Ces dix ingrédients essentiels au menu démocratique
Qu’est-ce qui différencie une bonne d’une mauvaise démocratie? Quels sont les éléments cruciaux, s’agissant du vote ou des élections? Réponses ce 15 septembre, proclamé Journée internationale de la démocratie.
La journaliste de la télévision russe me fixe, triomphale. Elle attend mon avis sur les élections… «Un grand show censé faire oublier que tous les candidats de l’opposition ont été exclus à l’approche du scrutin.»
Cet article fait partie de #DearDemocracy, la plateforme de swissinfo.ch pour la démocratie directe.
Pugnace, la journaliste me relance en indiquant du regard le gigantesque mur couvert d’écrans qui transmettent en direct les images de dizaine de milliers de locaux de vote: «Mais que pensez-vous de la technologie numérique déployée?»
Je me dis très impressionné et la voilà qui m’assure que «de cette manière, on peut établir sans risque de se tromper que seuls quelques votants sont venus se perdre dans les bureaux de vote». Belle illustration du fait qu’organiser des élections dernier cri sous l’angle technologique ne suffit pas à faire une démocratie digne de ce nom. Mais quels sont les dix vrais bons ingrédients à cet égard?
La digitalisation a infiltré tous les domaines de nos vies. Tous, sauf la démocratie. Y compris en Suisse, où les électeurs résidant à l’étranger ne peuvent toujours pas voter par voie électronique. La petite Estonie démontre toutefois que c’est possible.
Les obstacles sont une nécessité. Comme incitation, non comme un moyen de dissuasion… Imaginons un 400 mètres haies qui ne verrait qu’un seul concurrent à l’arrivée du fait de lattes trop hautes. C’est grosso modo ce qui arrive à beaucoup. En Italie, par exemple, un scrutin induit par une initiative populaire n’est valable que si au moins 50% du corps électoral y va de son bulletin.
Tout parlement fonctionne sur la base d’une infrastructure: bureaux, personnel, documentation. Dans une démocratie moderne, reposant largement sur la codécision, une telle infrastructure s’impose pour tous. Elle implique une bonne éducation politique, des médias libres et des services étatiques accessibles.
La qualité d’une démocratie se mesure à sa capacité à se réformer constamment.
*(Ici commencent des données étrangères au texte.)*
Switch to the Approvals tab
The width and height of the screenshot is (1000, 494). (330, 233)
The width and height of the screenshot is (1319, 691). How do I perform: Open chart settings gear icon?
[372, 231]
Disposer d’élus engagés envers leurs citoyens exige qu’ils puissent apprendre de leurs erreurs et s’entendre sur des solutions nouvelles.
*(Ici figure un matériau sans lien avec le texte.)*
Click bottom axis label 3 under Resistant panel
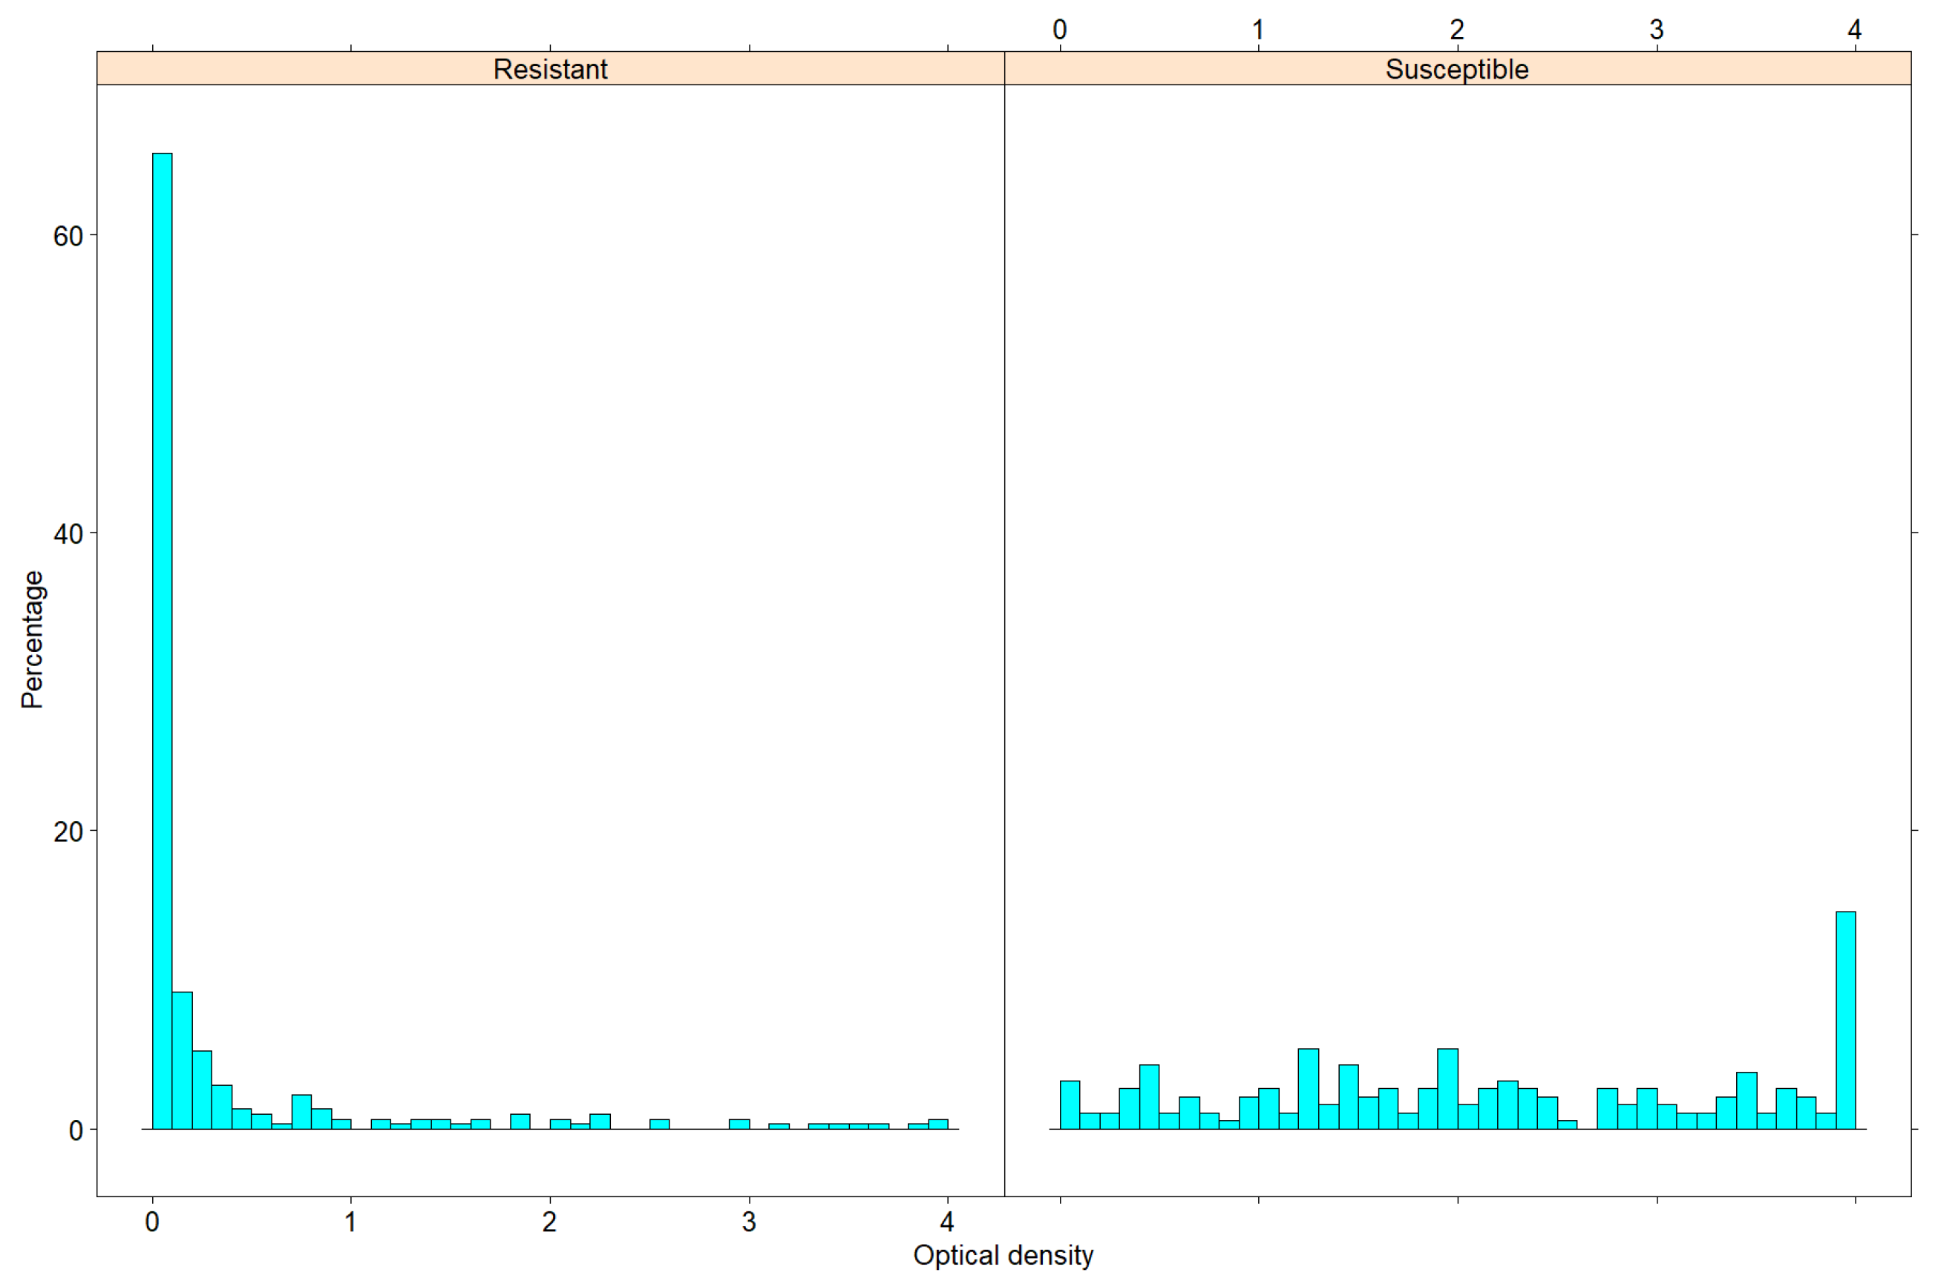 pyautogui.click(x=749, y=1222)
Un leader qui arrive au pouvoir par les urnes tend souvent assez rapidement à vouloir le conserver par tous les moyens. Mais tous ceux qui, comme les syndicats tunisiens après la révolution, sont attachés au partage du pouvoir, font preuve de vraies qualités de dirigeant.
Jubilation ici, dépression là. Nous sommes tributaires de la capacité des gagnants comme des perdants à accepter le résultat d’une décision dans les urnes. La démocratie exige des réponses à cette question: comment devient-on un beau perdant?
L’écart entre électeurs et élus porte un nom: l’administration. Au sein de la bureaucratie, les comportements anti-citoyens sont souvent tenaces. D’où cette nécessité de préparer les fonctionnaires à l’exercice démocratique.
Lorsque les juges deviennent les quilles du jeu politique, les temps sont durs pour la libre expression des opinions. C’est pourquoi l’indépendance du pouvoir judiciaire est une condition préalable à toute démocratie.
«Nous sommes le peuple!», criaient les manifestants en RDA il y a trente ans. Ils exigeaient d’avoir leur mot à dire. Les nationalistes de droite dans l’ancienne Allemagne de l’Est font campagne aujourd’hui en brandissant le même slogan. A ceci près qu’ils veulent moins de droits pour les non-Allemands. A ce jeu, chaque composante de la société est tributaire de la participation du plus grand nombre. Les jeunes compris.
Il y a bien longtemps, le Grec Périclès avait mis le doigt sur l’essence de la démocratie: le dialogue avant la décision. Le succès de tout système démocratique dépend de la participation de tous à ce dialogue. Le dialogue est consubstantiel à la démocratie.